Vermont Energy Supply

The full evaluation is available here.


• This Coalition for Energy Solutions considered the engineering and costs of the alternative energy proposals made in the Report, Repowering Vermont, published by VPIRG/ VPIREF.  This review is called the Evaluation,

• The Evaluation considers only the electricity sources proposed in the Report: Wind, Solar, Biomass, Hydro, and Market Purchases.  Vermont Yankee is not evaluated and Vermont Yankee issues may be addressed in a separate document.

• We conclude that the sources proposed in the Report are possible to build, but the Report does not give costs. The Evaluation estimates $8.23 billion investment.
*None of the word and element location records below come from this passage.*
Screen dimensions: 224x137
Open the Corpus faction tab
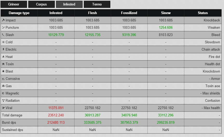[42, 4]
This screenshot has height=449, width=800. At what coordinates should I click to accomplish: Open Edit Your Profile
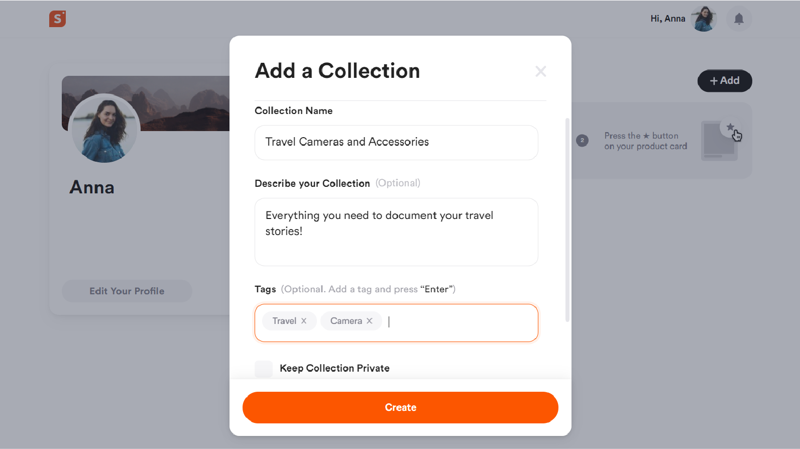(x=127, y=291)
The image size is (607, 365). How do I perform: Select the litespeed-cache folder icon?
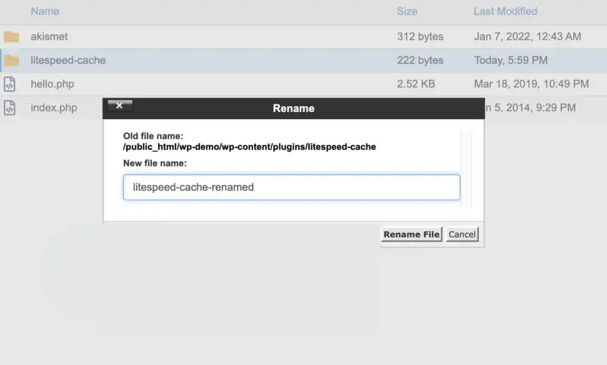pos(12,60)
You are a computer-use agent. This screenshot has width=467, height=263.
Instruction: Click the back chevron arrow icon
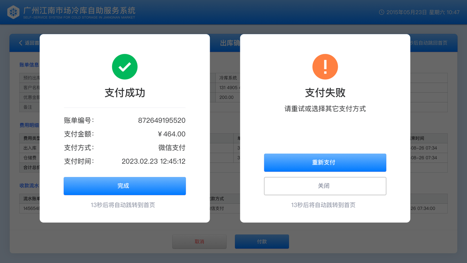click(21, 43)
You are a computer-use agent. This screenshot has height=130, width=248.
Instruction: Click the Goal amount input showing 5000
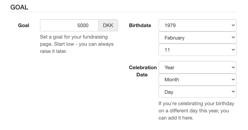tap(69, 25)
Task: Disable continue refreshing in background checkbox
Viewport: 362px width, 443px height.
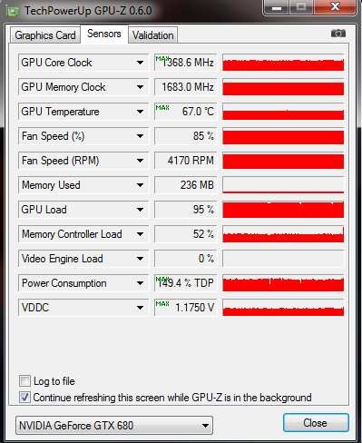Action: click(x=24, y=397)
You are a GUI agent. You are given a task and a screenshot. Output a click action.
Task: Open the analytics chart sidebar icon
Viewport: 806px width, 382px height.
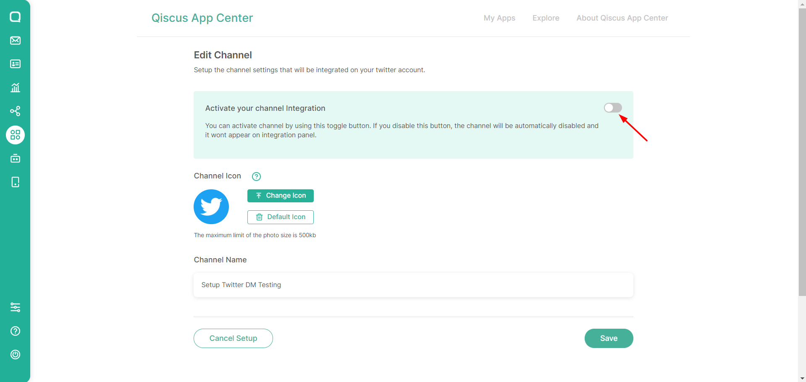(15, 87)
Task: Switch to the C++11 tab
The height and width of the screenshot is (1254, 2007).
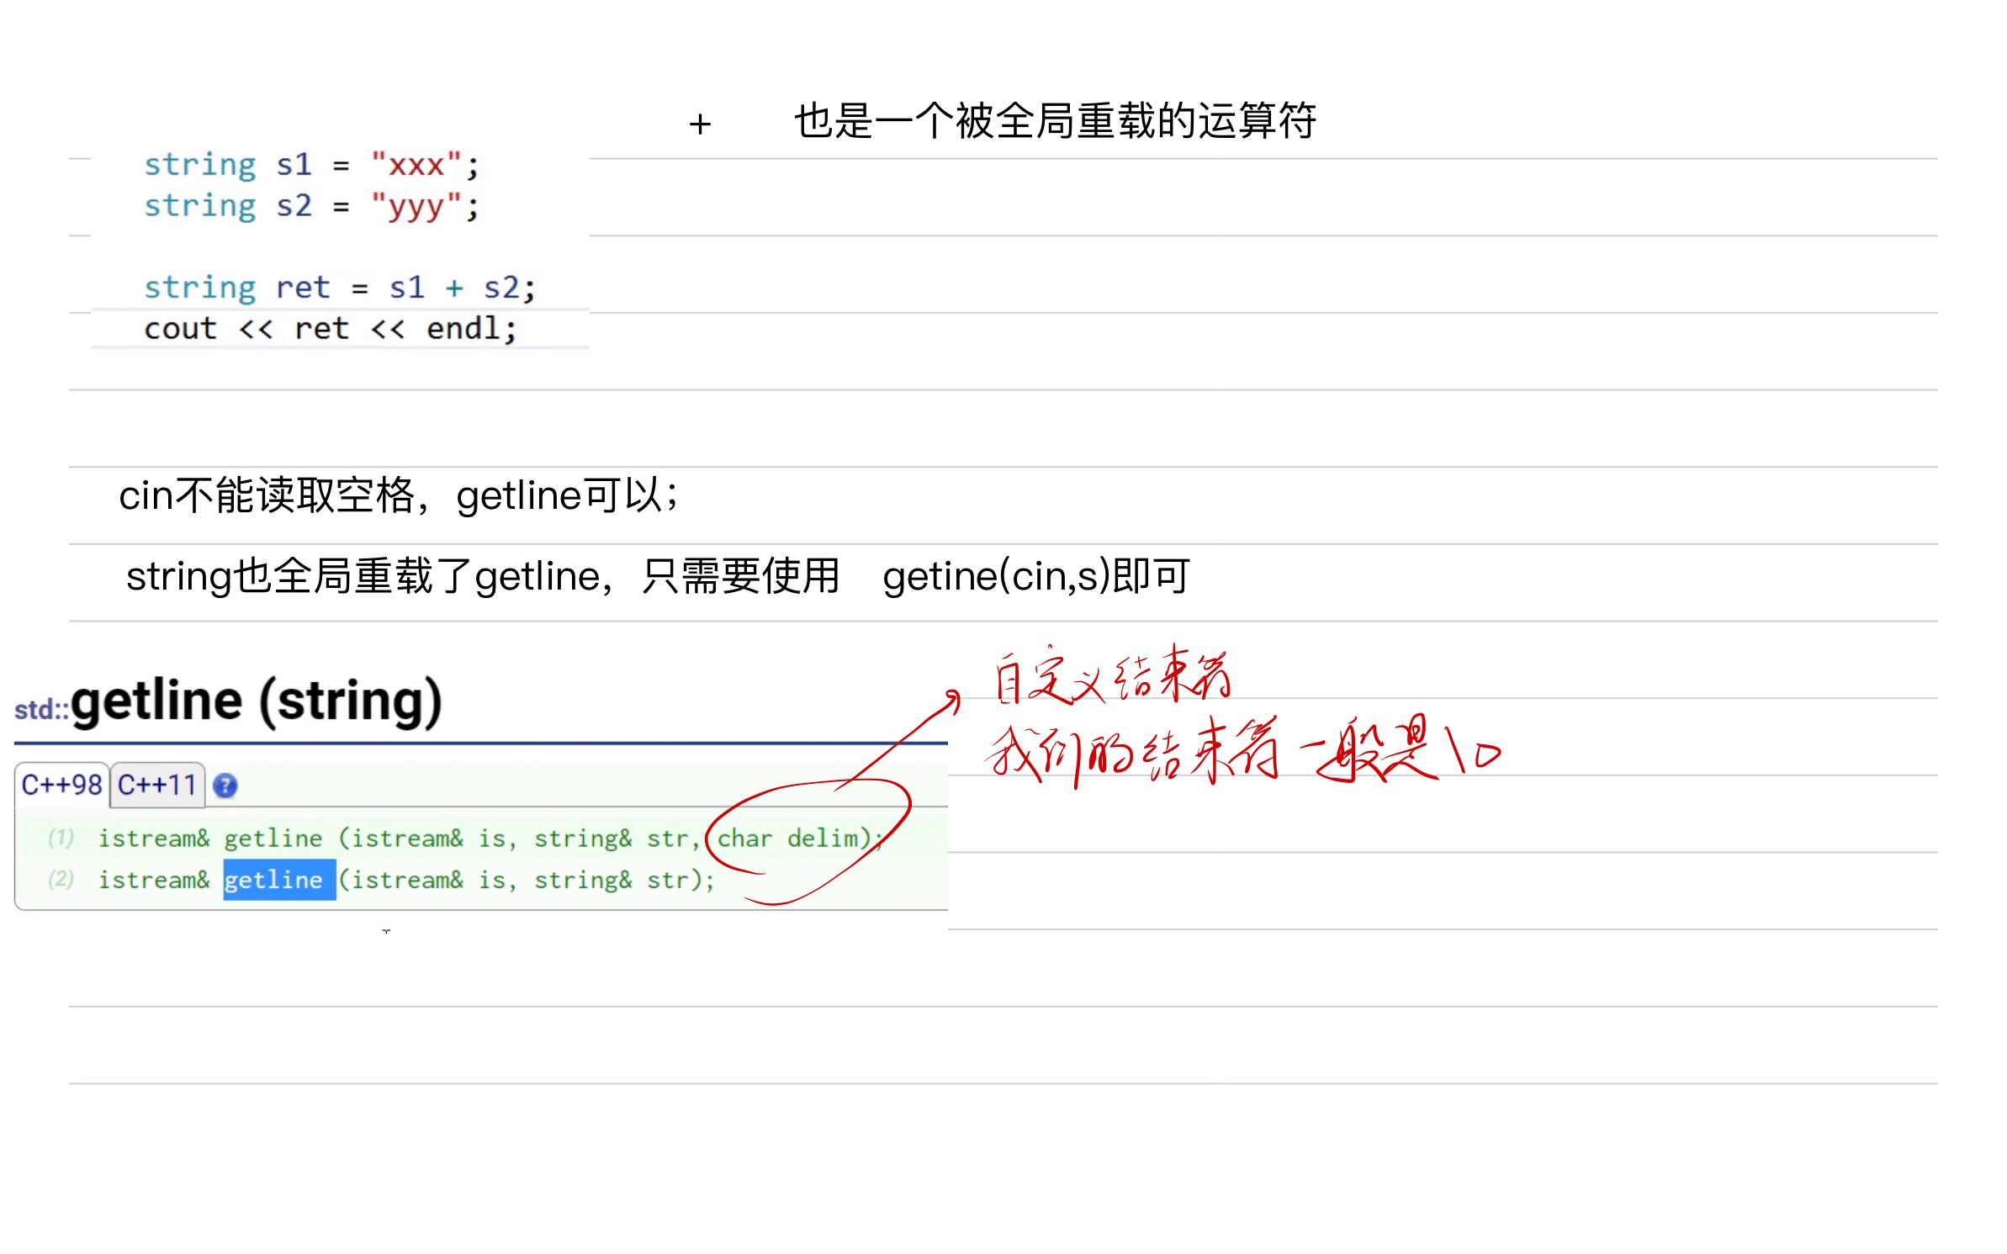Action: point(156,786)
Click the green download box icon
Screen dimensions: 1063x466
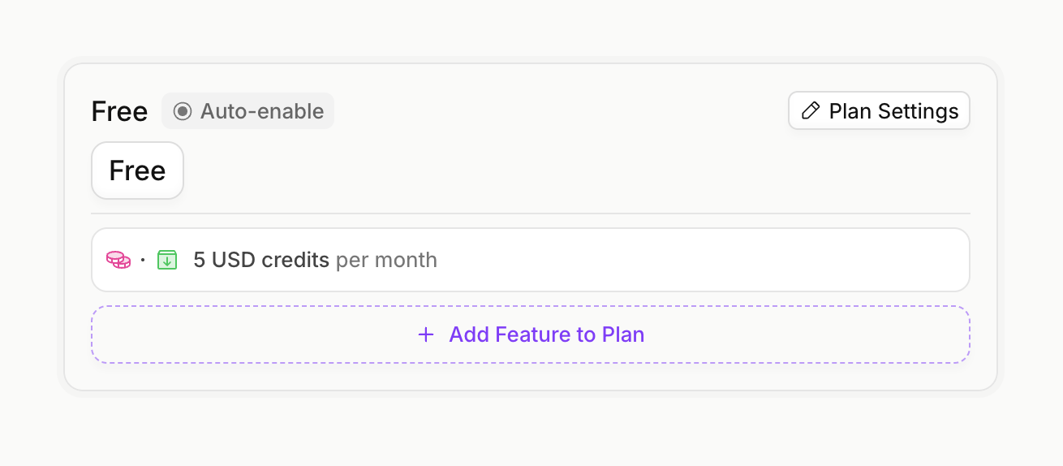[166, 260]
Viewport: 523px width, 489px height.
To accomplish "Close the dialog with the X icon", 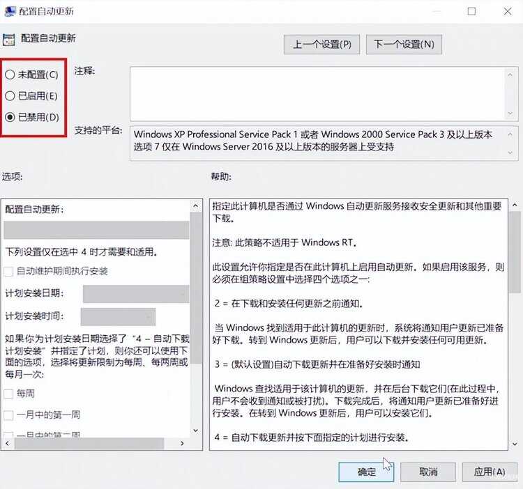I will (508, 11).
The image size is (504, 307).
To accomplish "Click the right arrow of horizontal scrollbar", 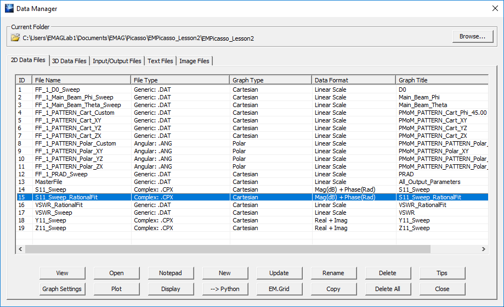I will [484, 249].
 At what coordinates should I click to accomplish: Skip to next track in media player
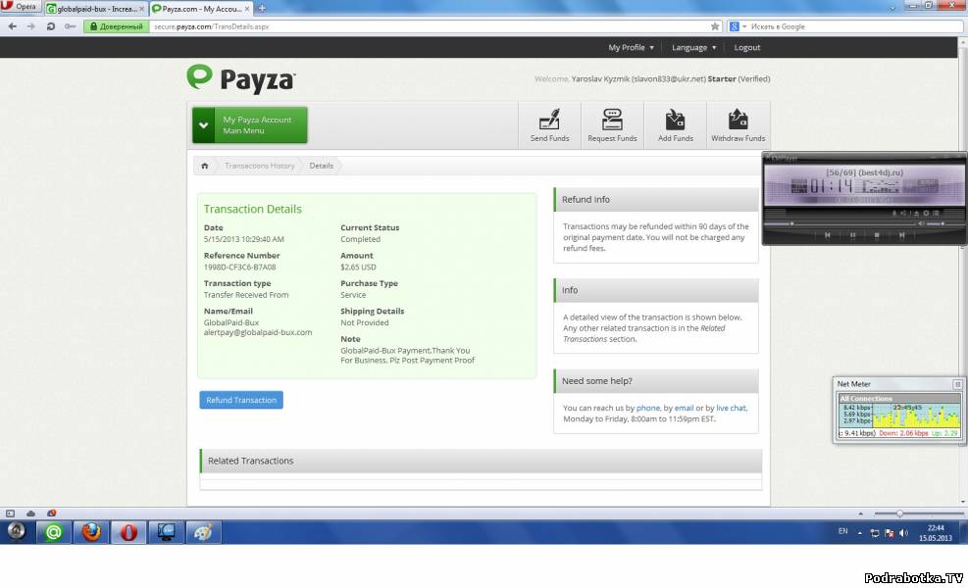click(x=901, y=235)
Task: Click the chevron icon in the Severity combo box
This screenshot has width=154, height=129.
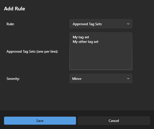Action: [x=128, y=79]
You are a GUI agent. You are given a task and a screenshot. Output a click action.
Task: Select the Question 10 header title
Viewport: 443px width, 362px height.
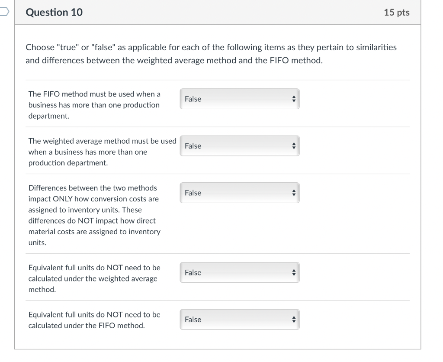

• The Report does not mention or discuss many environmental impacts and effects potentially requiring mitigation.

• Wind power maps show that only the central ridge of Vermont has enough wind for commercial operation of turbines.  Many of these locations are remote from transmission lines.  More turbines will be required than the Report estimates.

• Variability and intermittency of wind and solar power are significant technical hurdles which limit their addition to the New England grid.

• Cost (solar) and local opposition (wind) have already slowed deployment of these resources.

• It is unclear whether the wood-fired power supply proposed in the Report is possible.  Forest health and the amount of wood that can be harvested on a sustainable basis remain open questions among foresters.  The Legislature has chartered a Biomass Development Working Group (2009-2012) to answer questions about biomass use.

• Farm methane and landfill methane power should be used regardless of cost.  They have a high value because they burn methane, which is a far more potent greenhouse gas than carbon dioxide.  The VPIREF Report does not take credit for this.  However, these methane power sources (as well as expansion of in-state hydro) will only supply small amounts of electricity.

• Many questions would need resolution before the proposals in the Report could be implemented. This will result in a longer schedule than estimated by VPIREF.  Vermont will be forced to buy natural gas, coal, and nuclear power from the grid for many years while the new sources are built. 

This Evaluation focuses on engineering feasibility and cost. Ultimately our political process must make choices about energy supply and these choices may include other factors (energy policy).  We include some policy considerations in a brief Afterword to the Evaluation.